───── SOURCE DOCUMENT ─────
I remembered today some things that I really wish I never would have remembered. Why do I go for my mindful walks? Why do I go in search of the things that brighten my day and intrigue my mind? I have to balance the bad with the good. For me that may be like today searching for seeds and buds. New life. Today that was looking for raindrops, more raindrops from last night’s rain. Then I went to the prairie with no real intention other than getting out of my own head. I needed to get out of my mind.
Do you know what the alternatives are?
Remembering that I was molested when I was 11. Remembering that man. Remembering that 2 years ago my entire family chose NOT ME. They chose denial. Remembering that I am battling a fight that I may not win when it comes to this physical body with this muscle disease and bone disease. Remembering the individuals who stood against me instead of with me. The realization that a little girl, me, had her childhood stolen and is STILL trying to recover from the gravity and reality of that. I don’t want to remember these things but I know they will keep coming. I noticed today that the quilt on my bed was not my own. Where was the one my mother gave me? I asked. I gave it away because it broke my heart to see it and know my mother had broken my heart. Where was my brother? I asked. He said many cruel things on his way out. Where are some of those friends that I had? Oh right. ” Your standards are too high,” I remembered her saying. Really? So, because I won’t compromise my own integrity? Because I won’t let you hurt me, blame me, deny my feelings then MY standards are too high? No honey. You HAVE NO STANDARDS. But I remember. Because I don’t compromise then I am the bad guy? No! I would rather have a few people in my life who respect me than tons of people who do not value me. These challenges. The little comments that fill my brain, “ Well I don’t like short hair on women but it looks good on you.” Really? Because I don’t remember asking what you FELT about the hair women should have. And I don’t like jerks and you just reminded me how ignorant and judgmental people are and how they just look for the chance to tear you down. This coming from a BALD MAN. It’s okay. I don’t judge you because you are bald. But you decided that I was ONE of the ones that could “pull off” short hair. So these thoughts run through my mind along with a thousand other thoughts. My daughter, me, oh and a million other thoughts. I could sit with these thoughts. This life. I am thrown right back into the depths and I could easily drown. I believe I was close to drowning before. So my lifeboat? My lifejacket? Looking for a rose bud today with a raindrop.
─────
Carry on the personal reflection on mindful walks and painful memories, picking up after its final sentence. The material that follows has no connection to the text about mindful walks and painful memories.
───── EXTRACTED MATERIAL ─────
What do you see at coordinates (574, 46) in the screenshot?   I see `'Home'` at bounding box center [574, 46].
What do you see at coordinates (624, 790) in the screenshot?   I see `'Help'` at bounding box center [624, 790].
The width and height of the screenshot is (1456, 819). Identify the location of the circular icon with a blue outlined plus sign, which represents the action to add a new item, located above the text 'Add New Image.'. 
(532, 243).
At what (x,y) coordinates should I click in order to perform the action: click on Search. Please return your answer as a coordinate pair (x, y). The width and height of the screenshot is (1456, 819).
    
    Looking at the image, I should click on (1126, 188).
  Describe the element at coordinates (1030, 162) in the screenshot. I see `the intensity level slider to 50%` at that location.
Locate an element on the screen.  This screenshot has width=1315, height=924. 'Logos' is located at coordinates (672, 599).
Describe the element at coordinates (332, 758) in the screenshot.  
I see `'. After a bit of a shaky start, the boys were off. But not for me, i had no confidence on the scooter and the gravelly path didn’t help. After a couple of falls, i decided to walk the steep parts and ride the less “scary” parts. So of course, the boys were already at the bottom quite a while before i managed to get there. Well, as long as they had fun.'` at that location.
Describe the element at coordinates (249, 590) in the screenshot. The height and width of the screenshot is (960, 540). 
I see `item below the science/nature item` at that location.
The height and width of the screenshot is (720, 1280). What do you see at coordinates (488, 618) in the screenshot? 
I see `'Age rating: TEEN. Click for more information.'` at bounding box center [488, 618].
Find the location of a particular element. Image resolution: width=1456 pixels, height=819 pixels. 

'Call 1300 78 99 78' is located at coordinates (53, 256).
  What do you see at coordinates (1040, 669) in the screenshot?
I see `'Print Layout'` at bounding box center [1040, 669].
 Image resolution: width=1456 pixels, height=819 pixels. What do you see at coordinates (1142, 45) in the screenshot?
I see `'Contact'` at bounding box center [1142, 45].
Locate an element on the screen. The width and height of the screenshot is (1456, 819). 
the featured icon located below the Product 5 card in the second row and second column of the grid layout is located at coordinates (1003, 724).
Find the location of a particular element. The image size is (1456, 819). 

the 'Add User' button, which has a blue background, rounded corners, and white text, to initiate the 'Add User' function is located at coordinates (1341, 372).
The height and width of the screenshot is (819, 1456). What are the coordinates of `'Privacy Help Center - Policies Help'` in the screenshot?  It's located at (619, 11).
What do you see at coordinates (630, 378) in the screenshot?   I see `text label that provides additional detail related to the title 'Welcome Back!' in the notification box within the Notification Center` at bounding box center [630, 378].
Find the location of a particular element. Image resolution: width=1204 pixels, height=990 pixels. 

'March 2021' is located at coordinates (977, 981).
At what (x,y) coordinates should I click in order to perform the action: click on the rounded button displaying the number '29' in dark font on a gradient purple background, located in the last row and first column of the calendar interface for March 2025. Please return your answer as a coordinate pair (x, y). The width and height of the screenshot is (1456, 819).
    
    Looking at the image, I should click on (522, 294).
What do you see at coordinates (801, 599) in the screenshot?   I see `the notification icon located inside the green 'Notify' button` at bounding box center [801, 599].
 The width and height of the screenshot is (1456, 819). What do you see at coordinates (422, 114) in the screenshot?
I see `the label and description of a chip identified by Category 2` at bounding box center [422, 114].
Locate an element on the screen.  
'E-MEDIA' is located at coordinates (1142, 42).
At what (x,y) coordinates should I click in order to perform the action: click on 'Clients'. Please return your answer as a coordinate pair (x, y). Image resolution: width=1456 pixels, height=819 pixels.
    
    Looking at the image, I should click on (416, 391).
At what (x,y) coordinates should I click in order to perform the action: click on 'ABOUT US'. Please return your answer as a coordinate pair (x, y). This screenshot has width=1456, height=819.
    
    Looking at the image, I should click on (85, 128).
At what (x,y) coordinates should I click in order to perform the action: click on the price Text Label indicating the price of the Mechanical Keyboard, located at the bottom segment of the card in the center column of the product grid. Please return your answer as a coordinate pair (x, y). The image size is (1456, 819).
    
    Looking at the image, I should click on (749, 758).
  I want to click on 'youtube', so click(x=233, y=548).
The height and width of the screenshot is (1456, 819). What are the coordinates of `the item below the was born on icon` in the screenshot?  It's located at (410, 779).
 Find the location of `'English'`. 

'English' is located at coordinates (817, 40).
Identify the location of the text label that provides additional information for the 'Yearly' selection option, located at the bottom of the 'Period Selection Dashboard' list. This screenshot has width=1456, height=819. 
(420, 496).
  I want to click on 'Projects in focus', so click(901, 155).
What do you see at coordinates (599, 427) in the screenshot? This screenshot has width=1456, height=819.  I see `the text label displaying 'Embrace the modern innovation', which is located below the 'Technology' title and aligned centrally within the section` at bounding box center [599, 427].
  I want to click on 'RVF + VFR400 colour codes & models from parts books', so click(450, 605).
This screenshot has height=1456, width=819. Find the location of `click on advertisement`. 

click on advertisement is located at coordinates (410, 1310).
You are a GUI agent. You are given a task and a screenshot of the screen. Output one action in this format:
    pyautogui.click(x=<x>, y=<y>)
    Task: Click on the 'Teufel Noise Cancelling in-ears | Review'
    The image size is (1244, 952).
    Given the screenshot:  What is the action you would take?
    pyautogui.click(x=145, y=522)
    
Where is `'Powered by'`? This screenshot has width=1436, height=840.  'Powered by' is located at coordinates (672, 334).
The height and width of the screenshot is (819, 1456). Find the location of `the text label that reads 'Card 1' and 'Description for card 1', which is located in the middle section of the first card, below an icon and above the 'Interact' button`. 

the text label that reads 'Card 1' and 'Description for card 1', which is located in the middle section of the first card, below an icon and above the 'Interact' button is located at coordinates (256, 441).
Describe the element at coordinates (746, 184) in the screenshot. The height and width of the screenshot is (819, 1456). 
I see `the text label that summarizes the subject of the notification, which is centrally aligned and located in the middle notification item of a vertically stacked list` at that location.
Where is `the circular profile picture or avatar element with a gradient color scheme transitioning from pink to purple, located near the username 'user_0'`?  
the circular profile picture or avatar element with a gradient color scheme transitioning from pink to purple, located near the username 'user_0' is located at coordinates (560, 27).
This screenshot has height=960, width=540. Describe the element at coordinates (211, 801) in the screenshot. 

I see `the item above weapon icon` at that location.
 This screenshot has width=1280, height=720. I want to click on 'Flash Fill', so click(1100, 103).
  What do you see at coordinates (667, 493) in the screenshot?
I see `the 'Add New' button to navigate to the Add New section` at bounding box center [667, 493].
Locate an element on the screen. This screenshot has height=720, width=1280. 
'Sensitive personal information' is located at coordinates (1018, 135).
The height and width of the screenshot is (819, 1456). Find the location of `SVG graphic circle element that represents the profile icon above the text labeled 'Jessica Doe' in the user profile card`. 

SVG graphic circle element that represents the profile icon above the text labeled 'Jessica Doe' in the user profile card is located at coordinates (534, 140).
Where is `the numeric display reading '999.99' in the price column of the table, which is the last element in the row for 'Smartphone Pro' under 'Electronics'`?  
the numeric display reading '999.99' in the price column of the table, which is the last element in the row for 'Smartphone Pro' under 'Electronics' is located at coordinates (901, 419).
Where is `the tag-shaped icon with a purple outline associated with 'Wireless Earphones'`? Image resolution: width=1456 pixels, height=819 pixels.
─────
* **OUTPUT OF THE EXERCISE**
What are the alternatives? Let the past rule me? Or try my hardest to live in the right now and embrace all the good I can find! I choose to at least try to fight for the good.
Some things are out of my control. Far out of my control. I know I cannot change the flashbacks or the memories. I cannot fix my health right now. I cannot stop the pain in my legs, my dilated pupil, my toes from curling under, the ache in my shin bones. I cannot alter those things.
BUT I can step outside. At least today I can. I can find a rose bud with a rain drop. So that is exactly what I did. The alternative? Being stuck with the trauma that I cannot seem to get away from. Thoughts that I have not quite learned to control. So raindrops it is.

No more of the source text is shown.